ググれば何でも出てくるこの時代には、もはや昔ながらの「因縁」など存在しない。だから、この2021年にダウンタウンと爆笑問題が共演するのは、本来それほど驚くべきことではないのだ。

 かつてのお笑い界では、戦国時代のように血みどろの争いが繰り広げられていた。ダウンタウン、ウッチャンナンチャン、とんねるず、爆笑問題など、それぞれの芸人が一国一城の主として自分たちの冠番組を持ち、ピリピリした緊張関係を保っていた。

 だが、現在のお笑い界にはそのような雰囲気はない。今の松本人志は、霜降り明星やEXITなどの歳の離れた後輩芸人に雑にイジられても悠然と構えている。

 そんな時代にこの共演劇を盛り上げるには、あったと噂される因縁をもう一度「蒸し返す」しかない。ここで太田は意図的にそのような蒸し返しを行った。自分から松本のことをイジり倒し、過去のことについてもギリギリのところまで話題に出してみせた。

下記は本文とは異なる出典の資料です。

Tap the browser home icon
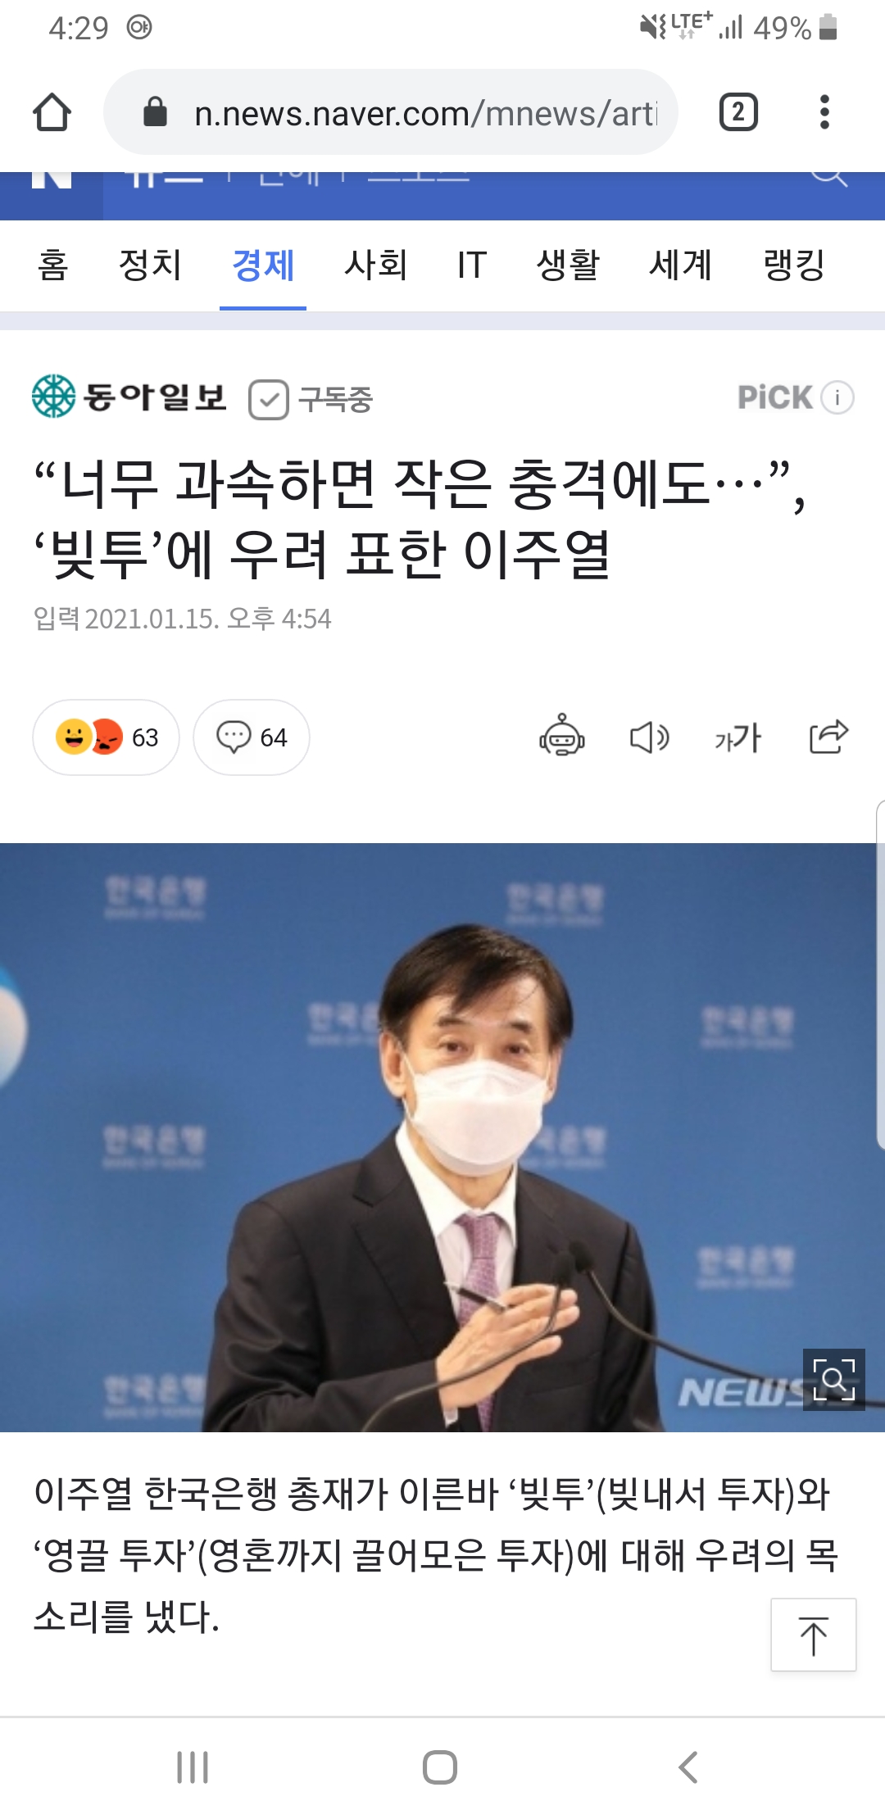The height and width of the screenshot is (1819, 885). click(x=52, y=112)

 先輩である松本もそれに対して受け身を取り、きちんと技を食らってみせたことで、この世紀の大一番が盛り上がった。

 前述の『笑っていいとも! グランドフィナーレ感謝の超特大号』のときには、松本ととんねるずの石橋貴明が同じような役回りを演じていた。松本は「とんねるずが来るとネットが荒れるから!」と言い放って、とんねるずを挑発してみせた。次のコーナーに出るために楽屋に控えていた石橋はこの誘いに乗り、木梨憲武と爆笑問題を誘って、予定外の乱入をしてみせた。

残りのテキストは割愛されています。